In our Boulder Physical Therapy practice we routinely assess a patient’s strength, in part, to determine a muscle’s force capacity and in turn its’ requirements for strength training exercises. In most Physical Therapy educational programs students are instructed to grade a patient’s force capacity using a combination of range of motion measurements and the forces applied by the patient’s body part into the student’s hand. This type of testing, manual muscle testing, is most reliable and best utilized in weaker patient populations (< 3/5 strength). Conversely, the majority of patients seen in outpatient Physical Therapy clinics can produce greater amounts of force and these forces would be judged subjectively by the provider and differ significantly depending on who is providing the test.
A recent study highlights the inability of an operator’s hands to detect muscle weakness. Nagatomi and colleagues compared the accuracy of manual muscle testing against a hand held dynamometer (Knee Surg Sports Traumatol Arthrosc. 2017).
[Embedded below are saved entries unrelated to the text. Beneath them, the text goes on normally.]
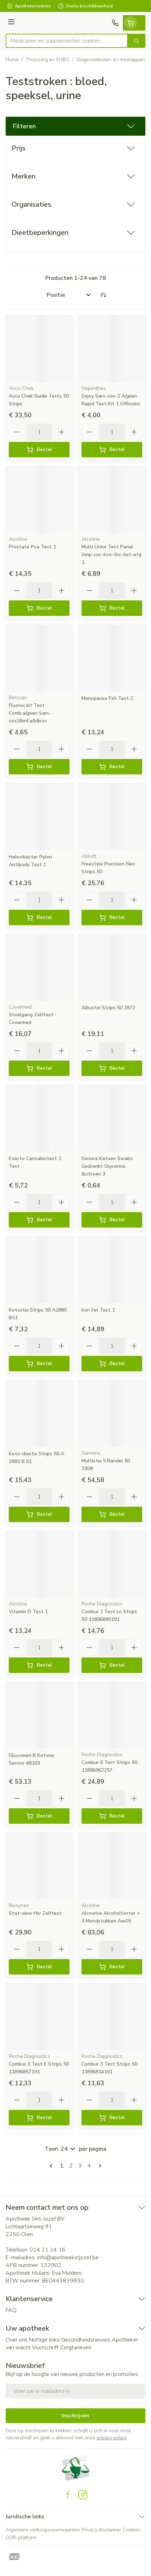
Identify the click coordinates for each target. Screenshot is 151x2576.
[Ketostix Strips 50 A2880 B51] (39, 1270)
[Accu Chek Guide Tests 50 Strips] (39, 349)
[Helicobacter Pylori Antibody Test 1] (39, 817)
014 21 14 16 (47, 2250)
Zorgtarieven (75, 2347)
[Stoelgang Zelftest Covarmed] (39, 967)
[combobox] (67, 41)
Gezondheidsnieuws (85, 2340)
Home (12, 59)
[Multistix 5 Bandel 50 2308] (112, 1413)
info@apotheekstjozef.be (68, 2257)
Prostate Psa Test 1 (32, 546)
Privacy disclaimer (101, 2529)
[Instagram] (83, 2495)
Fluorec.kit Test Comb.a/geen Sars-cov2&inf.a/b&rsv (30, 713)
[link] (52, 2165)
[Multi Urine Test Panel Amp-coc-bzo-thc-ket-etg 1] (112, 499)
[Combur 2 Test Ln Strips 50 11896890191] (112, 1564)
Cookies (131, 2529)
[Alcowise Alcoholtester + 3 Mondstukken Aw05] (112, 1866)
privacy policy (111, 2437)
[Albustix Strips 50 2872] (112, 967)
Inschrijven (75, 2416)
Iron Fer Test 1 (98, 1310)
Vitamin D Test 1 (28, 1611)
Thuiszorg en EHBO (48, 59)
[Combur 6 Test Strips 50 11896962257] (112, 1715)
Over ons (17, 2340)
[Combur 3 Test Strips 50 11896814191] (112, 2017)
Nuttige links (44, 2340)
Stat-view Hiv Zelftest (35, 1913)
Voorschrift (45, 2347)
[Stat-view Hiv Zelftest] (39, 1866)
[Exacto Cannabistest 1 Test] (39, 1118)
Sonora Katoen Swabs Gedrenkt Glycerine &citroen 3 (107, 1166)
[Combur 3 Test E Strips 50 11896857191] (39, 2017)
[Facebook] (68, 2495)
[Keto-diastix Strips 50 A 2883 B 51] (39, 1413)
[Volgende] (99, 2165)
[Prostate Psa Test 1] (39, 499)
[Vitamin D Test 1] (39, 1564)
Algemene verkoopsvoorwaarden (43, 2529)
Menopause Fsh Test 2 (107, 698)
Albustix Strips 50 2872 (108, 1007)
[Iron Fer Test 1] (112, 1270)
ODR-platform (21, 2537)
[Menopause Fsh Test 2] (112, 658)
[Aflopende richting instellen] (103, 294)
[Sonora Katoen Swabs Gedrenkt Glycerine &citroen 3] (112, 1118)
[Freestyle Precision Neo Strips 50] (112, 817)
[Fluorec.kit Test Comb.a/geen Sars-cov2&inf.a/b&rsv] (39, 658)
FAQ (11, 2310)
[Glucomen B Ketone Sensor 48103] (39, 1715)
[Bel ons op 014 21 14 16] (115, 22)
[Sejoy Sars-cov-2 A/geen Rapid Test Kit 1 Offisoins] (112, 349)
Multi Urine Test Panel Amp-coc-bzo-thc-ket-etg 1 (111, 554)
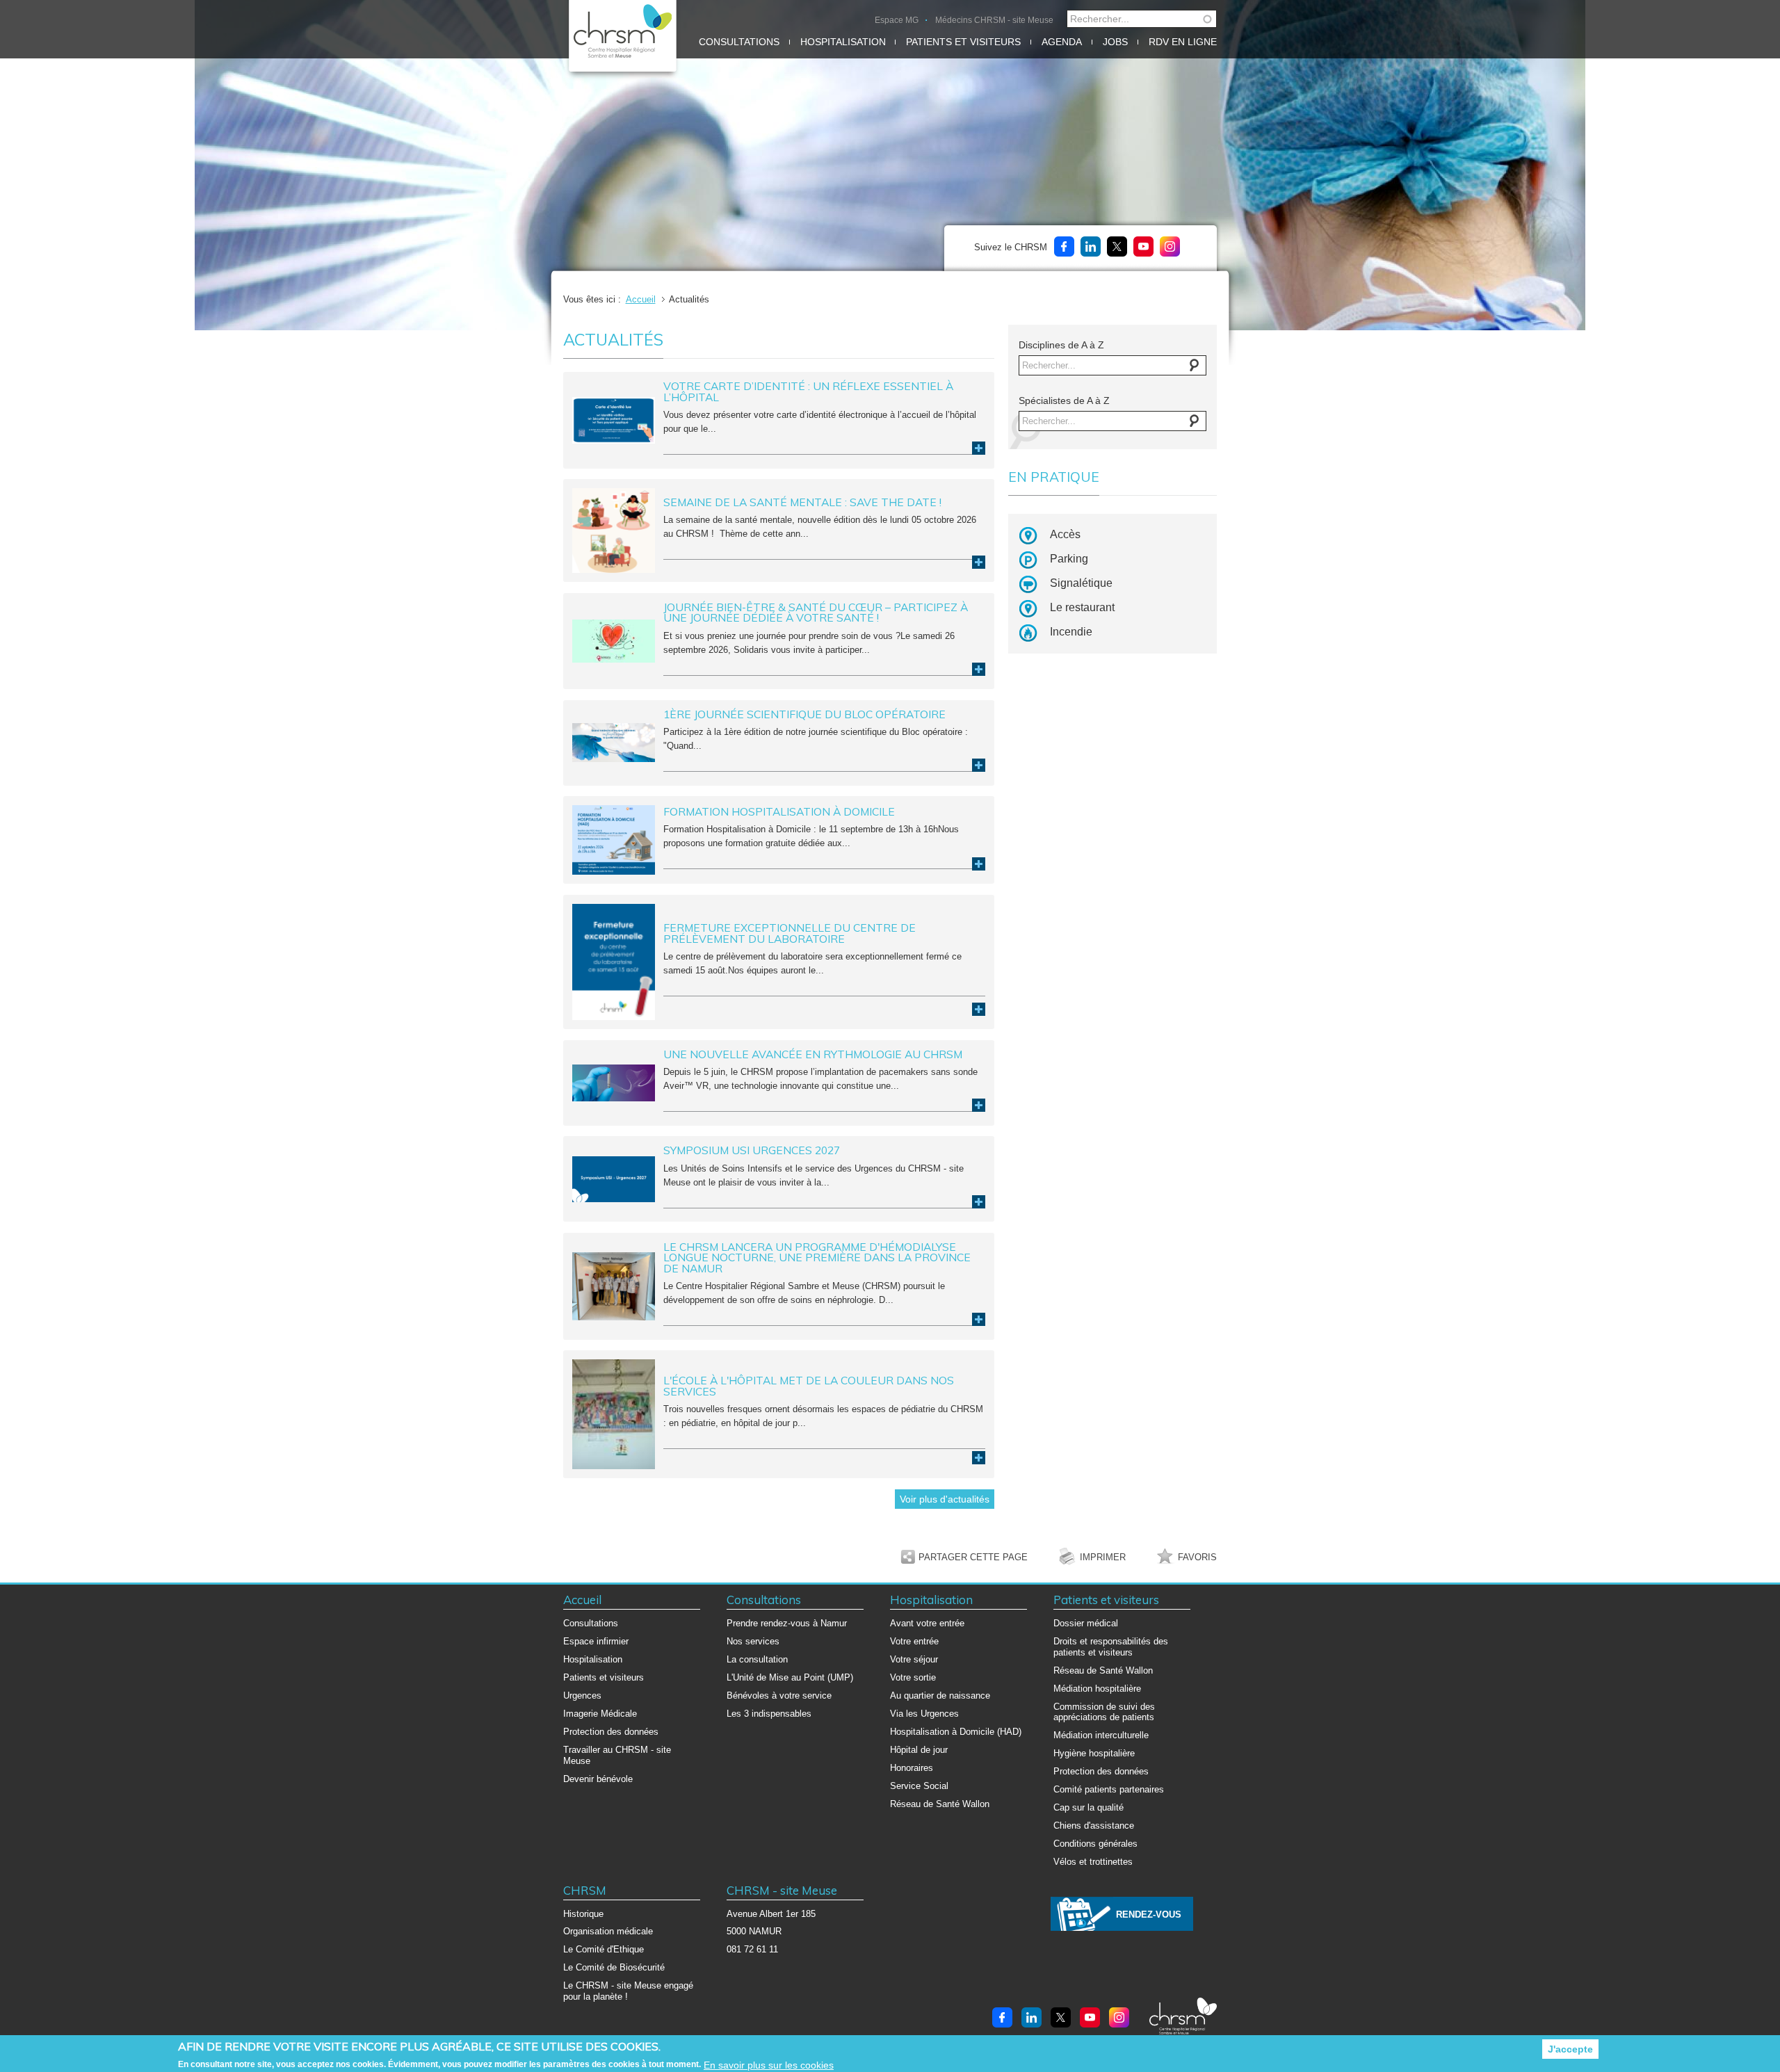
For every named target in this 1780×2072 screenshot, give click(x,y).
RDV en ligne (1183, 41)
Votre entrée (914, 1641)
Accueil (641, 299)
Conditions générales (1095, 1843)
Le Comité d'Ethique (603, 1949)
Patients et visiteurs (963, 41)
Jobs (1115, 41)
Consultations (739, 41)
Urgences (582, 1695)
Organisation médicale (608, 1931)
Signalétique (1081, 583)
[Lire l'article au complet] (613, 419)
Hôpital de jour (919, 1750)
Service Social (919, 1786)
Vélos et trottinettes (1093, 1861)
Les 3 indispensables (769, 1713)
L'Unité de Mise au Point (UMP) (790, 1677)
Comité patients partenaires (1108, 1789)
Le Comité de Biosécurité (614, 1967)
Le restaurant (1082, 607)
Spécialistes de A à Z (1064, 400)
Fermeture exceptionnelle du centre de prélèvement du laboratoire (789, 933)
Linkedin (1091, 246)
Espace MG (897, 20)
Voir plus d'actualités (944, 1499)
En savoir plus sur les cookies (769, 2065)
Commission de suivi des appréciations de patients (1104, 1712)
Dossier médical (1085, 1623)
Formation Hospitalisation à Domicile (779, 811)
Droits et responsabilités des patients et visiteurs (1110, 1647)
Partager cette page (973, 1557)
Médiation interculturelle (1101, 1735)
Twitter (1117, 246)
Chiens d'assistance (1093, 1825)
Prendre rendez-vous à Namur (787, 1623)
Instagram (1170, 246)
Authors tested 53 patients with either a rotator cuff or shoulder labrum tear (Bankart or SLAP) using both a manual muscle test and hand held dynamometer. They reported clinicians were most accurate when the side to side strength difference was <60% compared to the uninvolved shoulder, but their accuracy fell with a < 40% difference. Authors concluded differences could be detected less consistently if a patient’s strength was <75-85% of their uninvolved strength, but less significant side to side differences could not be detected with hands alone.
This lack of reliability and validity requires the use of a hand held force gauge (in picture above), dynamometer, to more objectively measure the force capacity of the muscle. This allows our practice to gain a better understanding of a muscle’s capacity, as well as, its’ improvement over time as the strength training program is performed by the patient.